▸ **Your objective**: All entries are to be retyped without alteration.
[[ Record excerpts open ]]
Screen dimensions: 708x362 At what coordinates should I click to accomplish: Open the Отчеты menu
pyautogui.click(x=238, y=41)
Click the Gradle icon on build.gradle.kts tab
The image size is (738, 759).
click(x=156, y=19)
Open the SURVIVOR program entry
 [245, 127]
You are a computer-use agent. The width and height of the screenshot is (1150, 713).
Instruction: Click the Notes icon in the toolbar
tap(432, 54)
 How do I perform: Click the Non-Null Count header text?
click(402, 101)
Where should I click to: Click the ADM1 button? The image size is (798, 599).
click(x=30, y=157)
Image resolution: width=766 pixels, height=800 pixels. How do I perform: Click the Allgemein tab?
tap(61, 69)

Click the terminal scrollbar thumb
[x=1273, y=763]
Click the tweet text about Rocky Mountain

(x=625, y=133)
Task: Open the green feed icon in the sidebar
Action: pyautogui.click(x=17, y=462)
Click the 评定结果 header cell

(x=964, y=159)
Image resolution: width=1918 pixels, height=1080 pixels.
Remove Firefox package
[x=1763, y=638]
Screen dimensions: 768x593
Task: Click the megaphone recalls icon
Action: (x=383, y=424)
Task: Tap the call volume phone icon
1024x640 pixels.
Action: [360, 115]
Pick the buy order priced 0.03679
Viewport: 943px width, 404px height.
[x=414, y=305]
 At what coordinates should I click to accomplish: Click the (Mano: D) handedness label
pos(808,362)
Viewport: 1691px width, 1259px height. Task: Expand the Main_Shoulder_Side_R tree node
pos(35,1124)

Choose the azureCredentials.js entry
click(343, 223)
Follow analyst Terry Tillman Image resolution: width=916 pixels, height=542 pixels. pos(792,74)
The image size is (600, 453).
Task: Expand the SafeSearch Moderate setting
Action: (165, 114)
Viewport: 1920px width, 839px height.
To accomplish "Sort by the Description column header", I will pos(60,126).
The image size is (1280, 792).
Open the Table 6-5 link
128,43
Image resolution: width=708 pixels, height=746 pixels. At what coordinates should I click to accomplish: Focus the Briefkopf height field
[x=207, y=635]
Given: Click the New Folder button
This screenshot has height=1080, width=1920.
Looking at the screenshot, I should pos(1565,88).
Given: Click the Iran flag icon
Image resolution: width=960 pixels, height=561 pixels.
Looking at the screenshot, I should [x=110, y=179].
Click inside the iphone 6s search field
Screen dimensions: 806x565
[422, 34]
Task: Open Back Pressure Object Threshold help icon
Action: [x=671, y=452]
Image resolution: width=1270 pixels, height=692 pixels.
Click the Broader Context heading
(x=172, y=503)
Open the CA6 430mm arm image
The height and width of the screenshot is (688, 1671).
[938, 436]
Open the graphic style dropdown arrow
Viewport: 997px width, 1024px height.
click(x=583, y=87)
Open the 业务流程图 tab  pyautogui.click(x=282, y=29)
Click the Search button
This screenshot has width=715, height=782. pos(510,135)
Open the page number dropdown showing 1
[[ Record excerpts closed ]]
▸ **Written solution**:
Screen dimensions: 708x362 At what coordinates should I click to accomplish: Open the Отчеты menu
pyautogui.click(x=238, y=41)
Click the Gradle icon on build.gradle.kts tab
The image size is (738, 759).
click(x=156, y=19)
Open the SURVIVOR program entry
 [245, 127]
You are a computer-use agent. The width and height of the screenshot is (1150, 713).
Instruction: Click the Notes icon in the toolbar
tap(432, 54)
 How do I perform: Click the Non-Null Count header text?
click(402, 101)
Where should I click to: Click the ADM1 button? The image size is (798, 599).
click(x=30, y=157)
Image resolution: width=766 pixels, height=800 pixels. How do I perform: Click the Allgemein tab?
tap(61, 69)

Click the terminal scrollbar thumb
[x=1273, y=763]
Click the tweet text about Rocky Mountain

(x=625, y=133)
Task: Open the green feed icon in the sidebar
Action: pyautogui.click(x=17, y=462)
Click the 评定结果 header cell

(x=964, y=159)
Image resolution: width=1918 pixels, height=1080 pixels.
Remove Firefox package
[x=1763, y=638]
Screen dimensions: 768x593
Task: Click the megaphone recalls icon
Action: (x=383, y=424)
Task: Tap the call volume phone icon
1024x640 pixels.
Action: [360, 115]
Pick the buy order priced 0.03679
Viewport: 943px width, 404px height.
[x=414, y=305]
 At what coordinates should I click to accomplish: Click the (Mano: D) handedness label
pos(808,362)
Viewport: 1691px width, 1259px height. Task: Expand the Main_Shoulder_Side_R tree node
pos(35,1124)

Choose the azureCredentials.js entry
click(343, 223)
Follow analyst Terry Tillman Image resolution: width=916 pixels, height=542 pixels. pos(792,74)
The image size is (600, 453).
Task: Expand the SafeSearch Moderate setting
Action: (165, 114)
Viewport: 1920px width, 839px height.
To accomplish "Sort by the Description column header", I will pos(60,126).
The image size is (1280, 792).
Open the Table 6-5 link
128,43
Image resolution: width=708 pixels, height=746 pixels. At what coordinates should I click to accomplish: Focus the Briefkopf height field
[x=207, y=635]
Given: Click the New Folder button
This screenshot has height=1080, width=1920.
Looking at the screenshot, I should pos(1565,88).
Given: Click the Iran flag icon
Image resolution: width=960 pixels, height=561 pixels.
Looking at the screenshot, I should [x=110, y=179].
Click inside the iphone 6s search field
Screen dimensions: 806x565
[422, 34]
Task: Open Back Pressure Object Threshold help icon
Action: [x=671, y=452]
Image resolution: width=1270 pixels, height=692 pixels.
Click the Broader Context heading
(x=172, y=503)
Open the CA6 430mm arm image
The height and width of the screenshot is (688, 1671).
[938, 436]
Open the graphic style dropdown arrow
Viewport: 997px width, 1024px height.
click(x=583, y=87)
Open the 业务流程图 tab  pyautogui.click(x=282, y=29)
Click the Search button
This screenshot has width=715, height=782. pos(510,135)
Open the page number dropdown showing 1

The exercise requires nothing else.